Downloading dataset...
Dataset downloaded.

Vocabulary size: 65
Characters: 
 !$&',-.3:;?ABCDEFGHIJKLMNOPQRSTUVWXYZabcdefghijklmnopqrstuvwxyz


In [13]:
# Create character-to-index mappings
stoi = {ch: i for i, ch in enumerate(chars)}
itos = {i: ch for i, ch in enumerate(chars)}
encode = lambda s: [stoi[c] for c in s]
decode = lambda l: ''.join([itos[i] for i in l])

# Encode the text
data = torch.tensor(encode(text), dtype=torch.long)

# Split into train and validation sets
n = int(0.9 * len(data))
train_data = data[:n]
val_data = data[n:]

print(f"Train data length: {len(train_data)}")
print(f"Val data length: {len(val_data)}")

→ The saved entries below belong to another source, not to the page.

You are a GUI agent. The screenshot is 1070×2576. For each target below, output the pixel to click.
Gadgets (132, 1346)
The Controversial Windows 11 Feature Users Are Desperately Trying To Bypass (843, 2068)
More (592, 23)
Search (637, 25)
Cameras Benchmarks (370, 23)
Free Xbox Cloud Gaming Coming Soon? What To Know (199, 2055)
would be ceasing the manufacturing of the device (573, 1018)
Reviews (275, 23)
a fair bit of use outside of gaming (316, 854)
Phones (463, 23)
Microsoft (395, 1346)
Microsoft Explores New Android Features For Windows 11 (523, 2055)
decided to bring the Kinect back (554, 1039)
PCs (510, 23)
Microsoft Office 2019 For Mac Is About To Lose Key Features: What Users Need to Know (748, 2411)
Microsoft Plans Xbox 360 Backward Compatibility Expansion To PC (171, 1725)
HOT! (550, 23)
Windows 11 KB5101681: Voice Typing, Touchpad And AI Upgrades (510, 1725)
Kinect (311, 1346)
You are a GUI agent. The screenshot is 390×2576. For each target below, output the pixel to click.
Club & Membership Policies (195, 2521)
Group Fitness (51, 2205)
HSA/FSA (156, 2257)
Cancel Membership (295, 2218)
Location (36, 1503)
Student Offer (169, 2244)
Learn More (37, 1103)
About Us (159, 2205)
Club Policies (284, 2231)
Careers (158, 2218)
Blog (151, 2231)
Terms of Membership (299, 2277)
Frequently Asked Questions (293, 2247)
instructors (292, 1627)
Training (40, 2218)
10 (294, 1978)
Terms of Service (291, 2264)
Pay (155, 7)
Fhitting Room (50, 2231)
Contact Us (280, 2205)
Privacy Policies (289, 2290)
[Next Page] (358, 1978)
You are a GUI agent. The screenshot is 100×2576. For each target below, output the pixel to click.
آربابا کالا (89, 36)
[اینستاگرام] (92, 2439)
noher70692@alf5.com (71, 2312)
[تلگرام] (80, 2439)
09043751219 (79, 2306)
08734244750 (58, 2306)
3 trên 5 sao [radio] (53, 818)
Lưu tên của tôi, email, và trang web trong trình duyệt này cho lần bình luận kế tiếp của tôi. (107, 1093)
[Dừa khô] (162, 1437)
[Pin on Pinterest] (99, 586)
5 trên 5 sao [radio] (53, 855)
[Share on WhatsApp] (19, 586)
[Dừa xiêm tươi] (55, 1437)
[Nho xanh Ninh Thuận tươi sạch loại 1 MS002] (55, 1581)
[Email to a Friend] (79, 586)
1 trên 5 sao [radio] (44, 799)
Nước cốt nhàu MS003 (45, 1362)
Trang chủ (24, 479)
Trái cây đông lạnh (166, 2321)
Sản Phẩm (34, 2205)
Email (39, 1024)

Train data length: 1003854
Val data length: 111540


In [14]:
def get_batch(split):
    """Generate a small batch of data."""
    data_split = train_data if split == 'train' else val_data
    ix = torch.randint(len(data_split) - block_size, (batch_size,))
    x = torch.stack([data_split[i:i+block_size] for i in ix])
    y = torch.stack([data_split[i+1:i+block_size+1] for i in ix])
    x, y = x.to(device), y.to(device)
    return x, y

# Instantiate the model
model = GPTLanguageModel(
    vocab_size=vocab_size,
    n_embd=n_embd,
    block_size=block_size,
    num_heads=num_heads,
    num_layers=num_layers,
    dropout=dropout
).to(device)

# Count parameters
total_params = sum(p.numel() for p in model.parameters())
trainable_params = sum(p.numel() for p in model.parameters() if p.requires_grad)
print(f"Model created!")
print(f"Total parameters: {total_params:,}")
print(f"Trainable parameters: {trainable_params:,}")

Model created!
Total parameters: 10,788,929
Trainable parameters: 10,788,929


In [15]:
# Create optimizer
optimizer = torch.optim.AdamW(model.parameters(), lr=learning_rate)

# Training loop
@torch.no_grad()
def estimate_loss():
    """Estimate loss on train and val sets."""
    out = {}
    model.eval()
    for split in ['train', 'val']:
        losses = torch.zeros(eval_iters)
        for k in range(eval_iters):
            X, Y = get_batch(split)
            logits, loss = model(X, Y)
            losses[k] = loss.item()
        out[split] = losses.mean()
    model.train()
    return out

print("\nStarting training...")
for iter_num in range(max_iters):
    # Every once in a while evaluate the loss on train and val sets
    if iter_num % eval_interval == 0 or iter_num == max_iters - 1:
        losses = estimate_loss()
        print(f"Step {iter_num}: train loss {losses['train']:.4f}, val loss {losses['val']:.4f}")
    
    # Sample a batch of data
    xb, yb = get_batch('train')
    
    # Evaluate the loss
    logits, loss = model(xb, yb)
    optimizer.zero_grad(set_to_none=True)
    loss.backward()
    optimizer.step()

print("\nTraining completed!")

# Generate text
print("\n" + "="*50)
print("Generating text with GPT:")
print("="*50)


Starting training...
Step 0: train loss 4.2518, val loss 4.2430
Step 500: train loss 2.0092, val loss 2.0920
Step 1000: train loss 1.5070, val loss 1.6955
Step 1500: train loss 1.3326, val loss 1.5652
Step 2000: train loss 1.2286, val loss 1.5069
Step 2500: train loss 1.1483, val loss 1.5020
Step 3000: train loss 1.0672, val loss 1.5099
Step 3500: train loss 0.9789, val loss 1.5403
Step 4000: train loss 0.8841, val loss 1.5961
Step 4500: train loss 0.7804, val loss 1.6683
Step 4999: train loss 0.6728, val loss 1.7579

Training completed!

Generating text with GPT:


In [16]:
# Start with a context
context = torch.zeros((1, 1), dtype=torch.long, device=device)
generated = model.generate(context, max_new_tokens=200, temperature=0.8, top_k=50)
generated_text = decode(generated[0].tolist())
print(generated_text)

print("\n" + "="*50)
print("Notice how the GPT model produces much more coherent text")
print("compared to a Bigram model, thanks to self-attention!")
print("="*50)


pale me believe me.

LEONTES:
How! then, Camillo!
Though me our bastard; my thrice souls have been with
A shepherd's death, my lord.

PAULINA:
I am assist for this appointed tears,
Poor surprised with

Notice how the GPT model produces much more coherent text
compared to a Bigram model, thanks to self-attention!